Простишься с ней по-человечески - спокойнее жить будешь. Дай ей помереть
спокойно. Как ни тяжело - это все для твоей же пользы.
- Понимаю, - говорю я, надеваю пальто и заматываю шею шарфом.
31
СТРАНА ЧУДЕС БЕЗ ТОРМОЗОВ
Турникет. "Полис". Стиральный порошок
До станции Аояма-Иттемэ долго идти не пришлось. Мы шагали по шпалам, а
когда проносились электрички, прятались за бетонными опорами. В окнах можно
было различить пассажиров. Никто из них, понятно, даже не скользнул по нам
взглядом. Пассажиры метро никогда не глядят в окно. Они читают газеты или
рассеянно смотрят перед собой. Метро - просто удобный способ перемещать с
места на место куски городского пространства. Никто не ездит в метро из
желания развлечься.
Народу в вагонах было немного, и почти все сидели. Час пик прошел. Я
вспомнил, что обычно в десять утра на линии Гиндза куда многолюднее.
- Какой сегодня день? - поинтересовался я.
- Не знаю, - ответила я. - Никогда не задумывалась о днях недели.
- Для будней пассажиров маловато. - Я озадаченно покачал головой. -
Наверное, воскресенье.
- Ну и что, если воскресенье?
- Да ничего... Просто воскресенье.
Передвигаться в тоннеле метро оказалось проще, чем я думал. Просторно,
нечего обходить, никаких светофоров и машины не ездят. Ни пьяных, ни бьющей
в глаза рекламы. Сигнальные огоньки освещают путь под ногами, а от
вентиляции даже воздух свежий. После гнилостной вони Подземелья и
пожаловаться не на что. Мы пропустили один поезд на Гиндзу и один на Сибуя.
И вскоре из темноты показалась станция Аояма-Иттемэ.
Не дай бог нас заметят служащие метро, подумал я. Скандала не
оберешься. О том, чтобы рассказать им всю правду, и речи быть не может. К
счастью, перед самой платформой мы увидели железную лесенку. Доберись мы до
лесенки - и останется лишь перебраться через небольшую оградку.
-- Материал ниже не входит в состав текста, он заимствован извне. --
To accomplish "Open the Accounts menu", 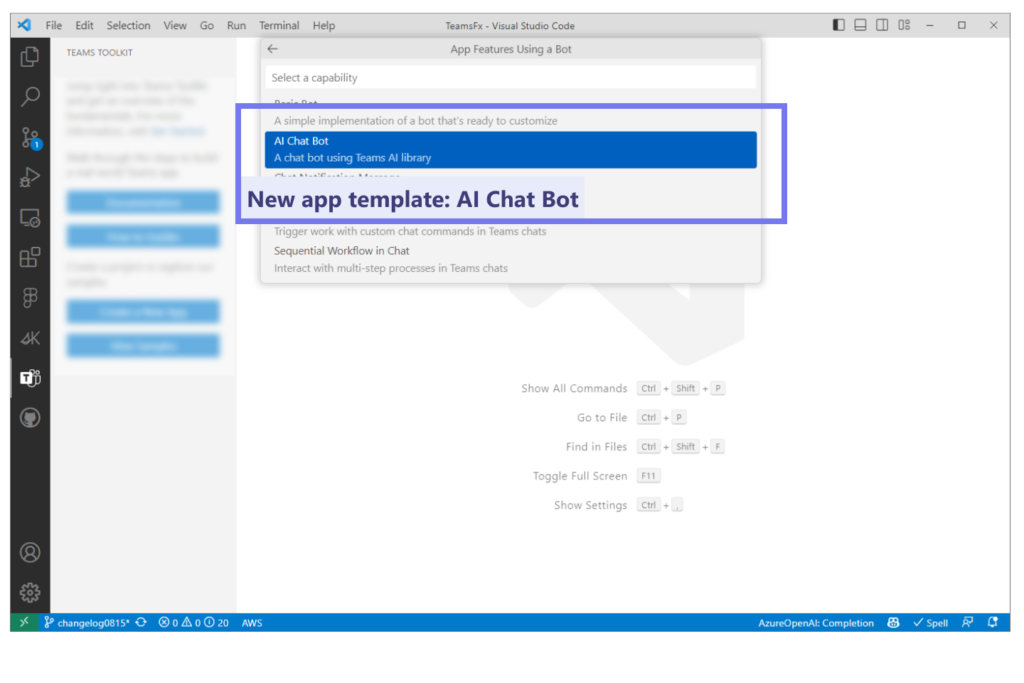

Только бы
нас не заметили!
Спрятавшись за опору, мы проследили, как со стороны Гиндзы прибыл
очередной поезд, открыл двери, выплюнул одних пассажиров и заглотил других.
Дежурный по станции проверил, что все пассажиры сели, дал сигнал отправления
- и поезд унесся прочь. Дежурный исчез. На противоположном платформе людей в
фуражках тоже не видно.
- Вперед! - скомандовала толстушка. - Только не беги. Иди как ни в чем
не бывало. Побежишь - только людей напугаешь.
- Понял, - ответил я.
Вынырнув из-за опоры, мы поднялись по лесенке и перелезли через
ограждение на платформу с таким безразличным видом, будто занимаемся этим
каждый день.
Несколько человек посмотрели на нас - и наш вид привел их в явное
замешательство. Вымокшие до нитки, грязные с ног до головы, с растрепанными
волосами и потеками слез на чумазых физиономиях. На рабочих-путейцев мы явно
не походили. Люди с такой внешностью в метро не работают. А кому же еще
приходит в голову разгуливать по путям?
Пока они размышляли, мы прошмыгнули по платформе к турникетам. И только
тут впервые вспомнили о билетах.
* В Токийском метро ехать чем дальше, тем дороже. Поэтому билет
сохраняют до конца поездки и предъявляют на
- А билетов-то у нас нет, - спохватился я.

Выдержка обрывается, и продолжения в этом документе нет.